__Document segment__
* * * *

- Katholi Location in Uttar Pradesh, India
- Coordinates: 27°04′42″N 78°52′09″E﻿ / ﻿27.0782°N 78.86916°E
- Country: India
- State: Uttar Pradesh
- District: Mainpuri
- Tehsil: Karhal

Area
- • Total: 1.31 km^{2} (0.51 sq mi)

Population (2011)
- • Total: 723
- • Density: 552/km^{2} (1,430/sq mi)
- Time zone: UTC+5:30 (IST)
- PIN: 205261

= Katholi =

Village in Uttar Pradesh, India

Katholi is a village in Barnahal block of Mainpuri district, Uttar Pradesh. As of 2011, it has a population of 723, in 142 households.

== Demographics ==
As of 2011, Katholi had a population of 723, in 142 households. This population was 54.1% male (391) and 45.9% female (332). The 0-6 age group numbered 51 (26 male and 25 female), or 7.1% of the total population. No residents were members of Scheduled Castes.

* * * *

__Stored data__
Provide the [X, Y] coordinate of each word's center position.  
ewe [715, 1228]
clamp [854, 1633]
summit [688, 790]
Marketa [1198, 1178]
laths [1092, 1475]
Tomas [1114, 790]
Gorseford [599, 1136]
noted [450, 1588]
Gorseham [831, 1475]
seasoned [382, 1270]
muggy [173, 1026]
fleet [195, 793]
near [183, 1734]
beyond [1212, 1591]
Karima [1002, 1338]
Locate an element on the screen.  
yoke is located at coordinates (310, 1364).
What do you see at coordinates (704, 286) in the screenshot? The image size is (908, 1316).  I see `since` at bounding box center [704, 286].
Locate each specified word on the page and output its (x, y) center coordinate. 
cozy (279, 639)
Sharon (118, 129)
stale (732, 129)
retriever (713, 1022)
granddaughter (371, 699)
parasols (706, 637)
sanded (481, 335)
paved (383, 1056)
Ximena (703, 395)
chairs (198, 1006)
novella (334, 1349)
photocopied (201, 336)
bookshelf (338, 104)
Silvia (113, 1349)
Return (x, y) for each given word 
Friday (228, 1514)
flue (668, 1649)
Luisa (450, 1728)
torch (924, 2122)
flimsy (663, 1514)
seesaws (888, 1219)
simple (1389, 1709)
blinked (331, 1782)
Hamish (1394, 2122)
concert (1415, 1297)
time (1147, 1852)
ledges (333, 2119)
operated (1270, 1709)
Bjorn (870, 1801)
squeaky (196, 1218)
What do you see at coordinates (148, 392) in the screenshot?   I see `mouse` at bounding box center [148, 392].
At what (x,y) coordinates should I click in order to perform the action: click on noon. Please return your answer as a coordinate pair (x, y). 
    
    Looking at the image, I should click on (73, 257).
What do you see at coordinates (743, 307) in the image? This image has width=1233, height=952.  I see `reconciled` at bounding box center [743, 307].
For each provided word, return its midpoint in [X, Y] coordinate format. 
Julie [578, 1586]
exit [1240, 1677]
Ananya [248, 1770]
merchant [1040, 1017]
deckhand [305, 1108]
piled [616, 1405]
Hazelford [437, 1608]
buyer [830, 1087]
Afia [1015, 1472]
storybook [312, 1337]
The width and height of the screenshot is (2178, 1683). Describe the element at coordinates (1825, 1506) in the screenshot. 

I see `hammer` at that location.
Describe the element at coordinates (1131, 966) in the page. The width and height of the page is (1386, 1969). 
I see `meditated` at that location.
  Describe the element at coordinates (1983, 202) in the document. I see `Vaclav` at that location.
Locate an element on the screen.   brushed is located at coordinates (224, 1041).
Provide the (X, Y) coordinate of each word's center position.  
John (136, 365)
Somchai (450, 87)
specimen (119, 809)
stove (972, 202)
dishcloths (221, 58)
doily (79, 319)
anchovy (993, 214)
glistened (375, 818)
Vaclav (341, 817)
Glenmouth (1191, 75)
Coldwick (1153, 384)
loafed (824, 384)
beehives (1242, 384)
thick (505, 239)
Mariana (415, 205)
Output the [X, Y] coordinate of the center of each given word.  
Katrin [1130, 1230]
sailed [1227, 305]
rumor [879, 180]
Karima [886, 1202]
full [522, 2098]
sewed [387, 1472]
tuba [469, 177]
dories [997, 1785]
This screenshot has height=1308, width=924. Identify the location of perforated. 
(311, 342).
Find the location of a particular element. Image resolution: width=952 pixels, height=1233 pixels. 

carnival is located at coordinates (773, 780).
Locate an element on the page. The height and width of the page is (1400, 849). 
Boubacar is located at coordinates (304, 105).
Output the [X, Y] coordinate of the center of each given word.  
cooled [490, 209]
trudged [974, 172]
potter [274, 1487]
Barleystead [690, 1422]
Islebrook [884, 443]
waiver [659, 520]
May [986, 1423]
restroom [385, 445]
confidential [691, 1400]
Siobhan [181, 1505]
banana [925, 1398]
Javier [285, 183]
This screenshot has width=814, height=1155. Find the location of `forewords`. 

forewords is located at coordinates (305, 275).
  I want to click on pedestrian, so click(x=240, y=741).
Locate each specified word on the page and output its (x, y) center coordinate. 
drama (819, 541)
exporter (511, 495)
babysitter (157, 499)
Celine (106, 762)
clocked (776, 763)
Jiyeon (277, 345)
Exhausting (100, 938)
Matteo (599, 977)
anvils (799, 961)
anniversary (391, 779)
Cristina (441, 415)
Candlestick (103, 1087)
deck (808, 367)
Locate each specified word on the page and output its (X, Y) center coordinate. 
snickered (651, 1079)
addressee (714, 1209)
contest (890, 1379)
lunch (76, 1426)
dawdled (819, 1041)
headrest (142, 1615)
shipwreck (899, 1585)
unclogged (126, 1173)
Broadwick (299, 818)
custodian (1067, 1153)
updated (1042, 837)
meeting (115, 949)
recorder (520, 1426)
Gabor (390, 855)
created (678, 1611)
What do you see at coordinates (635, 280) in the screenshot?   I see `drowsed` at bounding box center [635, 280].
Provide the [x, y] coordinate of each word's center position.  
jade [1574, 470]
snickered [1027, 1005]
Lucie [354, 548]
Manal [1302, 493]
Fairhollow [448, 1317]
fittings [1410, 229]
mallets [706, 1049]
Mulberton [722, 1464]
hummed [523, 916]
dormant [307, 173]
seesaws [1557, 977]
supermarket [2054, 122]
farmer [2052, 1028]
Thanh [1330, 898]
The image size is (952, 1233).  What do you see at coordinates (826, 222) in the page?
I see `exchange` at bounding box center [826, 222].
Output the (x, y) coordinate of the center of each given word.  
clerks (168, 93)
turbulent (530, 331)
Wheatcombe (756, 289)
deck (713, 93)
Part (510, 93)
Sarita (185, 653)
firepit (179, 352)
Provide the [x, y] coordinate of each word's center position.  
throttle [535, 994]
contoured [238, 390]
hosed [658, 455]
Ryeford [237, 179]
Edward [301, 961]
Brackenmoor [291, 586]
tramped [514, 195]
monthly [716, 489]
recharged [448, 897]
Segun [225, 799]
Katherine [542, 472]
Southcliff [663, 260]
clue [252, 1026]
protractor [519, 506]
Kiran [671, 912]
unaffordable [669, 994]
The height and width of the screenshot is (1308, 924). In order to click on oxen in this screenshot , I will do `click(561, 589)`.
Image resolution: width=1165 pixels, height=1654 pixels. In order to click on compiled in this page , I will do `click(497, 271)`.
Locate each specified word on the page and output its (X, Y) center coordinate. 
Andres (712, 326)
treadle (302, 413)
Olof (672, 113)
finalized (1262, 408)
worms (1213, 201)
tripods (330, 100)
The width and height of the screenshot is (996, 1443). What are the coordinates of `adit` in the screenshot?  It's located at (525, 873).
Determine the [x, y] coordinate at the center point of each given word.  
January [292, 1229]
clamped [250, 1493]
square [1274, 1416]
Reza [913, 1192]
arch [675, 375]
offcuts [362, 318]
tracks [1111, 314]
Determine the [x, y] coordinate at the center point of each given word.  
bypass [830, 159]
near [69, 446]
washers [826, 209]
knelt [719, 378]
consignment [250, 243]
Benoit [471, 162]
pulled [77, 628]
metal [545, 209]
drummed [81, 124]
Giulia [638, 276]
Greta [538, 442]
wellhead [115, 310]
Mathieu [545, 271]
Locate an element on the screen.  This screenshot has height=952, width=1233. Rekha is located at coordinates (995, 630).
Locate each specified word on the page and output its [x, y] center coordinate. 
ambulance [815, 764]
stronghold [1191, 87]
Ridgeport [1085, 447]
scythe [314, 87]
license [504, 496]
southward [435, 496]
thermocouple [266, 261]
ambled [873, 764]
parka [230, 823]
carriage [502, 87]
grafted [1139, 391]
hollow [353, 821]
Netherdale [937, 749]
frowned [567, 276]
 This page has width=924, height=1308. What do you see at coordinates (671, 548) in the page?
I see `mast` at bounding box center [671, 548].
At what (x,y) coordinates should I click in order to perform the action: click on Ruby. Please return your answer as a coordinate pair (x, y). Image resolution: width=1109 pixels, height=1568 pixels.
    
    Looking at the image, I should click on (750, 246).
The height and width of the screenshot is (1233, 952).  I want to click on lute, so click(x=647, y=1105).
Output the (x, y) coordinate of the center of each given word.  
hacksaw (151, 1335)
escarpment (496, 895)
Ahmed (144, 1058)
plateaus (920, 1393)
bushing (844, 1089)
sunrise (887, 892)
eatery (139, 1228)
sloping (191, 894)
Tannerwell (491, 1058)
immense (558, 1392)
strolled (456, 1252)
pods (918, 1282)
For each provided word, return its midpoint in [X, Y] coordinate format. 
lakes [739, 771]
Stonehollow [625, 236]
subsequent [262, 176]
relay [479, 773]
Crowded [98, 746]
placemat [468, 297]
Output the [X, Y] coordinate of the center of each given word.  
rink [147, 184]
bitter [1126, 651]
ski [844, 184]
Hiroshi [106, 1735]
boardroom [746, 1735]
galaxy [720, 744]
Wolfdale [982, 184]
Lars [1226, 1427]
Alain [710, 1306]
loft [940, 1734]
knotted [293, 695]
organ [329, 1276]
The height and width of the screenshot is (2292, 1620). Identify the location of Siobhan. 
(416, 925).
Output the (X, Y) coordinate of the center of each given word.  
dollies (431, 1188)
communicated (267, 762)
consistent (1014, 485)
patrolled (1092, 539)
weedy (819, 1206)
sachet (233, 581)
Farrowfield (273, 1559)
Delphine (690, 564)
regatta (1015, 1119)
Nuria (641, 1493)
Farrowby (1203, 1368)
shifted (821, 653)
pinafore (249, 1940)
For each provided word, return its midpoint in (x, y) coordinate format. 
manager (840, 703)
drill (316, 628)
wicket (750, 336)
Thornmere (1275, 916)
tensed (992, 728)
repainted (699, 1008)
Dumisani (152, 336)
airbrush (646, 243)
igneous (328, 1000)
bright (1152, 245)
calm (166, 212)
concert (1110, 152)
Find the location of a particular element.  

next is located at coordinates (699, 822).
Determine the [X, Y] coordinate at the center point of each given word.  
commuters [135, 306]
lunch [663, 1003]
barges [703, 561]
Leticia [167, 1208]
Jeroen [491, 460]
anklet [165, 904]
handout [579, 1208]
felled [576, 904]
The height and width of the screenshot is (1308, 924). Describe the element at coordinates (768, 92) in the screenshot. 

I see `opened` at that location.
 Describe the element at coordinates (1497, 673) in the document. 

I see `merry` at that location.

* * * *

__Task 1__
In the article on Katholi, how many households did the village have in 2011?
__Task 2__
Continue the article on Katholi from the point where it stops.

__Result 1__
142 households.

__Result 2__
The 1961 census recorded Katholi as comprising 2 hamlets, with a total population of 365 people (187 male and 178 female), in 67 households and 46 physical houses. The area of the village was given as 326 acres.

== Infrastructure ==
As of 2011, Katholi had 1 primary school; it did not have any kind of healthcare facility. Drinking water was provided by well and hand pump; there were no public toilets. The village had a post office, as well as at least some access to electricity for all purposes. There was no public library. Streets were made of a mix of both kachcha and pakka materials.